I am thinking about applying for resident bull elk ND Tag. i am 50 years old this year. what are the chance of me getting a tag if i apply every year for next 12 years ? i would say at age 62 i will be to old to walk. do you think 12 yeras of points would be enough to at least have a chance to win a tag by the time i am 62 ? thanks. marty


----------



## fish-n-hunt82

It depends if you want a bull or a cow if u put in for a bull your chances ar pretty slim. But if you apply for a cow then you will have a better chance. last year they had left over cow tags in unit E3


----------



## trappermrd

i would put in for bull tags. so sounds like it would be tough even with 12 years of points if i start now. how many of you guys have more than 12 points for a bull tag ? marty


----------



## honkerslayr

btw it's not a point system, just because theres so few licenses.


----------



## honkerslayr

And it's just luck of the draw 5 years ago when I was fifteen I drew an any tag for E2,couldn't believe it,it's just luck.


----------



## HOBBES

You have 3 chances. Zero, Zilch, and None....just like everyone else if you are going after a bull tag. Chances are better if you apply for a cow. You could help me and many others out if you just don't apply at all. 

Good Luck!


----------



## Dak

Well, more if you apply than if you don't.


----------



## trappermrd

THANKS for info. i thought it was a poist syatem . it is just all luck. thanks. marty


----------



## Ande8183

I drew a bull tag for E3 after 10 years of applying. I have also heard of a lot of first timers being successful. Its all about the luck of the draw. Good luck.


----------



## HUNTNFISHND

I've been applying for the big three for 21 years now and have never drawn any of them. As was said before it's not a weighted lottery, therefore you do not get preference points. Simply the luck of the draw which I obviously have none!
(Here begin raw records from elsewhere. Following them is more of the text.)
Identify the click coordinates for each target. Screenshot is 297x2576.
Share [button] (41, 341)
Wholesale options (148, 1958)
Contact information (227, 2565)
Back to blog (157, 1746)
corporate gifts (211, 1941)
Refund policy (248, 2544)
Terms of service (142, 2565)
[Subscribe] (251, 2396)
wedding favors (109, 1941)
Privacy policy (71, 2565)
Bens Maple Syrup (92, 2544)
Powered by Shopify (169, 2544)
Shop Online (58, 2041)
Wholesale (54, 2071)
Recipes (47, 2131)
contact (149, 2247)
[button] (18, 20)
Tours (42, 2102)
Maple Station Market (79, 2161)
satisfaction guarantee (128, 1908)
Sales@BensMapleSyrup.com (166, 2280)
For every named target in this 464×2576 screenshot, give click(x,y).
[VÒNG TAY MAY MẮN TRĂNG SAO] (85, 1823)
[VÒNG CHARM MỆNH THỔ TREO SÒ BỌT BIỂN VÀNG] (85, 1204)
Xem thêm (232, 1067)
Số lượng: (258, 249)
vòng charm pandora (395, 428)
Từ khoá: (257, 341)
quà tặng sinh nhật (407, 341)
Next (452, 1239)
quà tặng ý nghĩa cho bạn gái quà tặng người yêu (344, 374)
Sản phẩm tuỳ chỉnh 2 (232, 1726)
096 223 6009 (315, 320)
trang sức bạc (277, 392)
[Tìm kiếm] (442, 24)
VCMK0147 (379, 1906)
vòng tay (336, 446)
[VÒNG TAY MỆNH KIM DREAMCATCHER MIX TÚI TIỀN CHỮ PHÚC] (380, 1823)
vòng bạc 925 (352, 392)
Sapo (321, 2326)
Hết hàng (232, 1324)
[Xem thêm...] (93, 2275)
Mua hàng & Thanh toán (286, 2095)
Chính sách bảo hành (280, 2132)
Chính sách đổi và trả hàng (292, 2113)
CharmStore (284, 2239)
I would wish you good luck but I simply can not! :lol:


----------



## NDTerminator

I've been putting in for elk, moose, & bighorn for better than 20 years.
Drew a moose tag in 1990, no joy on the others.

So being, your chances are not good at drawing any, but you can't draw at all unless you apply...


----------



## Troller1

Drew my bull tag in E-3 on the 4th year. No sheep or moose yet after 6 years. It can happen. Keep trying.


----------



## huntingdude16

Like others said, all luck. Some apply for 20 years and never get it, and people like me draw an any moose tag their third year. 

You can find out odds from previous years by e-mailing the G&F and asking for # of applicants per unit/number of tags. I determined my odds after the season was done that my odds were about 1:140 of drawing an Any moose tag.


----------



## joebobhunter4

if there are extra cow tags can you shoot one and have that not count against your once in a life time?

i drew a bighorn tag my 2nd year applying. so i got the hard one out of the way and hoping to have a good 60 years of applying to get the other 2!


----------



## huntingdude16

joebobhunter4 said:


> if there are extra cow tags can you shoot one and have that not count against your once in a life time?


No, it's still once in a lifetime.


----------



## undericeking

trappermrd said:


> I am thinking about applying for resident bull elk ND Tag. i am 50 years old this year. what are the chance of me getting a tag if i apply every year for next 12 years ? i would say at age 62 i will be to old to walk. do you think 12 yeras of points would be enough to at least have a chance to win a tag by the time i am 62 ? thanks. marty


Not this year, it's my year this year, I can feel it....


----------